Then in 2021, after growing pressure on China — currently the world’s biggest polluter — to curb its greenhouse gas emissions, Beijing announced it would not build new coal-fired power plants overseas, and would increase support for low-carbon energy.

In December 2020, Pakistan announced that it would not build any new power projects that depend on imported coal, and pledged that by 2030, 60pc of its energy will come from clean and renewable sources.

The government has since scrapped a number of potential coal projects, including a 300 MW plant at the Chinese-controlled Gwadar sea port in Balochistan. Reportedly, it is to be replaced by a solar plant.
‘Greening’ CPEC​As Beijing tries to rebrand the BRI as an eco-friendly initiative, Chinese officials have promoted the idea of a ‘green’ CPEC. But Hina Aslam, research fellow at the Sustainable Development Policy Institute (SDPI), a think tank in Islamabad, points out that “in the energy sector, it has meant a greater focus on hydro rather than wind and solar”.

Besides wind energy in Jhimpir, China Three Gorges Corporation is investing heavily in what it is globally known for: hydropower (the company is behind the Three Gorges Dam in China, the world’s biggest power station).

In June 2022, it completed a 720 MW project in Karot in northern side of the country.
Work is advancing on a 1,124 MW hydropower plant near Muzaffarabad, and a third 640 MW project has recently been approved in Mahl. The same company is behind both projects.


Put together, China Three Gorges aims to produce 2,500 MW of renewable energy in Pakistan, mostly through hydro. The Pakistan government – like many others – includes hydropower under the umbrella of renewable energy, but this is disputed by many environmentalists due to the often high environmental, social and financial costs of hydropower, including disruption of important riverine ecosystems.
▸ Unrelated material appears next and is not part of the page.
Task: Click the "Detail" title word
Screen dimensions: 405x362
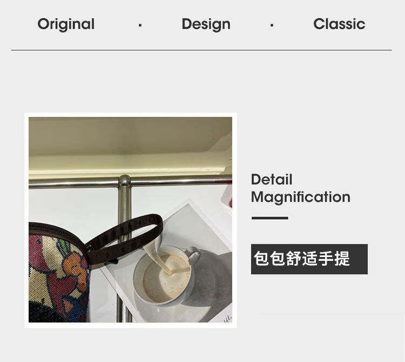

In Pakistan, dams are also politically contentious and a source of discord between upstream and downstream provinces. Yet, both Beijing and Islamabad appear keen to pursue hydropower.

But there are huge challenges facing Pakistan’s shift to renewable energy. “A lack of consistency in policy has been the biggest issue,” says Noman Sohail, senior business manager at China Three Gorges South Asia Investment Ltd.

“Arranging lenders and finance for renewable projects is not a problem. But it’s disorienting when policies are reversed, tariffs renegotiated and unpaid capacity payments allowed to pile up.”
Growing popularity of solar​There is one form of renewable energy in particular that presents immense potential for Pakistan, but which has seen little investment to date: solar. A World Bank study in 2020 urged Pakistan to urgently expand solar and wind “to at least 30 per cent of electricity generation capacity by 2030, equivalent to around 24,000 MW”.

As of 2022, the proportion is 5.6pc according to the National Electric Power Regulatory Authority’s State of Industry 2022 report.

Pakistan’s slow take-up of solar energy is evident from the fact that of the 21 energy projects completed or in development under CPEC, only one is solar: the 1,000 MW Quaid-i-Azam Solar Park in Cholistan Desert, Punjab, built by Chinese company Zonergy.

This project, promoted as one of the world’s biggest solar parks, was meant to be completed by 2017. But only 40pc of this capacity has been implemented so far.





The Quaid-i-Azam Solar Park in Bahawalpur. — Photo courtesy: Zofeen T Ebrahim / The Third Pole

Suleman Rehman, chief executive of Burj Capital, a Dubai-based investment company focused on renewable energy in Pakistan, says that regardless of the government’s apparent lack of focus, the demand for affordable solar power is growing exponentially.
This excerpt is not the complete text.